**EXERCISE BRIEF:**
All lines in the data bearing the string "Collapse" should be identified and copied.

══ DATA RECORDS ══

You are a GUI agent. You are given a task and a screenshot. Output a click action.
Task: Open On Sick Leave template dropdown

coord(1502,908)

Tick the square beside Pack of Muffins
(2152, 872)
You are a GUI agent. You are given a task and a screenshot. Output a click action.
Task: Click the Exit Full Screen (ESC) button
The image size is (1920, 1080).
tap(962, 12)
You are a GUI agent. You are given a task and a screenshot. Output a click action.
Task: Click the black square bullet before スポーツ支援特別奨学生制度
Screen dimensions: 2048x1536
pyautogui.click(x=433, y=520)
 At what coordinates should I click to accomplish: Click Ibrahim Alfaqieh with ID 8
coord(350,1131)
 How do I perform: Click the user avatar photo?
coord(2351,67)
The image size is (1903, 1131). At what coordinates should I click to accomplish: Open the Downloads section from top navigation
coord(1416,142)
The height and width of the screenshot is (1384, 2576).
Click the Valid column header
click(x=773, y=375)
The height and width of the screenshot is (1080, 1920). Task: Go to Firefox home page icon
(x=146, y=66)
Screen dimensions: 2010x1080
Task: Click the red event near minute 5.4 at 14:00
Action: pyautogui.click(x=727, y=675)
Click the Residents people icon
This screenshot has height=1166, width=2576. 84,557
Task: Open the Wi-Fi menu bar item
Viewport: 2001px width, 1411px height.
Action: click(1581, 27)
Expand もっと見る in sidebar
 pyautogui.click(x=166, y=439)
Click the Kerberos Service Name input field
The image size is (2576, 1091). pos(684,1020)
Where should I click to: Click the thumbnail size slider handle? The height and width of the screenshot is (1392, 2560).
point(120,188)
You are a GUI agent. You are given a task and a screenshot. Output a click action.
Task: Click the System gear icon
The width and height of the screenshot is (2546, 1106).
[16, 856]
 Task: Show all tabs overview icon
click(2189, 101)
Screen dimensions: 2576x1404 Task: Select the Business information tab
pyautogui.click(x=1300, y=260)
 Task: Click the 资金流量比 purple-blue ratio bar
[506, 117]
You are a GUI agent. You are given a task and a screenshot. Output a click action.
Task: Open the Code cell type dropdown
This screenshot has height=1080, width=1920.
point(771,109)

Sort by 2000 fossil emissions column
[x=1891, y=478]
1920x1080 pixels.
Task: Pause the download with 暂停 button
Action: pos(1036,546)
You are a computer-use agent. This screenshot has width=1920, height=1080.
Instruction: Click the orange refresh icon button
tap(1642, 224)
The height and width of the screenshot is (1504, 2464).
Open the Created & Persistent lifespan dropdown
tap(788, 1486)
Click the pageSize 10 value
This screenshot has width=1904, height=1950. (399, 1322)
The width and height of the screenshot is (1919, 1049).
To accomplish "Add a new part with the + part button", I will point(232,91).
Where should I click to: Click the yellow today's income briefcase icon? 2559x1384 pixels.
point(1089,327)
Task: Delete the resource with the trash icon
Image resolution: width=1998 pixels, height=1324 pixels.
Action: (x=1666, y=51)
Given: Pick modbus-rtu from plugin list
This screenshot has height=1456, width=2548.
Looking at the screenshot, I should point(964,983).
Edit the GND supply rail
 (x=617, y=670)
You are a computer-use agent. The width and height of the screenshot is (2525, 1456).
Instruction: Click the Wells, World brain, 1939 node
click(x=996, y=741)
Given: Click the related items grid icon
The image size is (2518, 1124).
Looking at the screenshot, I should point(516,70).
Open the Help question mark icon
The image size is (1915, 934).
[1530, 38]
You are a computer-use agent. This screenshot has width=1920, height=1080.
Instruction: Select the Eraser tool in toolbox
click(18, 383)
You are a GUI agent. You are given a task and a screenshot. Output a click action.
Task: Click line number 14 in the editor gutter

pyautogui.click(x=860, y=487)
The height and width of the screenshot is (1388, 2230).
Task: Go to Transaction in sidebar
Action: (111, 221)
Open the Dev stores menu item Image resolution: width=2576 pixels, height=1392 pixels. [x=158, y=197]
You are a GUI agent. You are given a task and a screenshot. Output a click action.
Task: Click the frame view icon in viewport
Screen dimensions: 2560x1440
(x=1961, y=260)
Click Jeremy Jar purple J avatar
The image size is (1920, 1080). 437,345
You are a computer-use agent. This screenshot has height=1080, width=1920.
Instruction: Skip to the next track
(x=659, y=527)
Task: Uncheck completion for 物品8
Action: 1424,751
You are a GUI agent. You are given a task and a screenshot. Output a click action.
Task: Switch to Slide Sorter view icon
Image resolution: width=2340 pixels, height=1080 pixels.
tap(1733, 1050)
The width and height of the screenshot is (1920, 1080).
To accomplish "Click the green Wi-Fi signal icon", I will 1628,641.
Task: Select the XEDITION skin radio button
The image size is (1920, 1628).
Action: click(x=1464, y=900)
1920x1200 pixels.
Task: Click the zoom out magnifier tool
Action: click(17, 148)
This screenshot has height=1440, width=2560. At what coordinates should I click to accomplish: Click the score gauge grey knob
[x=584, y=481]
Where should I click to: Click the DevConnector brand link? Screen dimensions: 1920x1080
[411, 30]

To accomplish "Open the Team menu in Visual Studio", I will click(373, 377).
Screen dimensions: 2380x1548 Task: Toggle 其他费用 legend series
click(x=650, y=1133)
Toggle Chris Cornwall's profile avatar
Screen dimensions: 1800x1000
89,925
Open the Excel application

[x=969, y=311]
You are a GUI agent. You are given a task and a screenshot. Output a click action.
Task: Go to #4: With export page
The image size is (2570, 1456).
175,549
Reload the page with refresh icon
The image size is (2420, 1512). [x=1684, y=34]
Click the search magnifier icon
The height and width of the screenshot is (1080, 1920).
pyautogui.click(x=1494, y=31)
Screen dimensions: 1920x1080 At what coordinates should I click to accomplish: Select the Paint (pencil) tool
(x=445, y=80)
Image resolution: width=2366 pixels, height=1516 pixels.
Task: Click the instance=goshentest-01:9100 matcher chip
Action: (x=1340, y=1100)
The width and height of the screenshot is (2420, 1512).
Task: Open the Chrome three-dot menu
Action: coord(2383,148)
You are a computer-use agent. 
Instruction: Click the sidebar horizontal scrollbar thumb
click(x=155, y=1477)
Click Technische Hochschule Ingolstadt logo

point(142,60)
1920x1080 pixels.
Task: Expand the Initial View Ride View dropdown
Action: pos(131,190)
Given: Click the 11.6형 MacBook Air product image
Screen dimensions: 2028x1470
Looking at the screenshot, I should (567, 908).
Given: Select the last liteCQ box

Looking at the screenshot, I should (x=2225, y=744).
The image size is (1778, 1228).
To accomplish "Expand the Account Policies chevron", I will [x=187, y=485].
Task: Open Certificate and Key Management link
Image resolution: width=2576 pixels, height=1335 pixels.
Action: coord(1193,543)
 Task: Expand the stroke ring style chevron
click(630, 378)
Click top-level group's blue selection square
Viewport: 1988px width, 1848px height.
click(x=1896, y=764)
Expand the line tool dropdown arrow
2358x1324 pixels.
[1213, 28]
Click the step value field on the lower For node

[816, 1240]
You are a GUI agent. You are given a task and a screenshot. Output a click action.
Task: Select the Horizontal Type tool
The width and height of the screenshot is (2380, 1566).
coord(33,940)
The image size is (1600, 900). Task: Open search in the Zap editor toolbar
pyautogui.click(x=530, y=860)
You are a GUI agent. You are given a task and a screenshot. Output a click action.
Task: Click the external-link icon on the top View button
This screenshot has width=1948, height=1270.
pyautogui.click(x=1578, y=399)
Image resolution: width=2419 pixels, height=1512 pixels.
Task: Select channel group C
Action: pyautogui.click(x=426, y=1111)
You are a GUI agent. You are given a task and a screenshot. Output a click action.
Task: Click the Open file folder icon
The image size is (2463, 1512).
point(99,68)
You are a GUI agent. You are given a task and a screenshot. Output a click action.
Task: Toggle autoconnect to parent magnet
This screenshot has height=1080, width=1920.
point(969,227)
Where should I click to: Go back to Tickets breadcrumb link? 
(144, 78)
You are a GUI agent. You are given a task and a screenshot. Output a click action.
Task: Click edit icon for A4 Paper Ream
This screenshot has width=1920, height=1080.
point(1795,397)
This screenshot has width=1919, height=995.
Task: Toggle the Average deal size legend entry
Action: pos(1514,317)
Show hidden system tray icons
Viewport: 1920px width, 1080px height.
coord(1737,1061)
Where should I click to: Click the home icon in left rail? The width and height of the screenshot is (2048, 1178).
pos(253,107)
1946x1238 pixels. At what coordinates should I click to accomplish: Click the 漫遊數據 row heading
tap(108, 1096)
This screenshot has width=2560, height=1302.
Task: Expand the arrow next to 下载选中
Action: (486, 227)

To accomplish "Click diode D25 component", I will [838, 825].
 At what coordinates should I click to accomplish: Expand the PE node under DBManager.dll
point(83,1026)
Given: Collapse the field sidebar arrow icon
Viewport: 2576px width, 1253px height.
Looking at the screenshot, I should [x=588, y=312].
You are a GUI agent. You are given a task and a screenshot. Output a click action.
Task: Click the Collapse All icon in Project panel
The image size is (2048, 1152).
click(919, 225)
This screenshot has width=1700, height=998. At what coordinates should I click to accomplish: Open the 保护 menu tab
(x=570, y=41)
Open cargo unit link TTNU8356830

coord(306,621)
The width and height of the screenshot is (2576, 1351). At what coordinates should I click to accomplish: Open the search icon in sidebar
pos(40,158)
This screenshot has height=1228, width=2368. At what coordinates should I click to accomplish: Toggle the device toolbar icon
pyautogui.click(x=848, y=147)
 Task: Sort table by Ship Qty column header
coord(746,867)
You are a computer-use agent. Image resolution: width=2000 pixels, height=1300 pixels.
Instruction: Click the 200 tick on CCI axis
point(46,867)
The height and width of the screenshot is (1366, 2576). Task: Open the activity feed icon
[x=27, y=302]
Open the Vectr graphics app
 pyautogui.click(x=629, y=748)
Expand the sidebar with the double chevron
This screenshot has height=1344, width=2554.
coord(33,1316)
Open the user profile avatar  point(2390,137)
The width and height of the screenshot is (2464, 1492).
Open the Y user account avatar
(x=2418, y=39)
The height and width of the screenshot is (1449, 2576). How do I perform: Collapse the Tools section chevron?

═══

**TASK OUTPUT:**
Given: Collapse the field sidebar arrow icon
Task: Click the Collapse All icon in Project panel
The height and width of the screenshot is (1449, 2576). How do I perform: Collapse the Tools section chevron?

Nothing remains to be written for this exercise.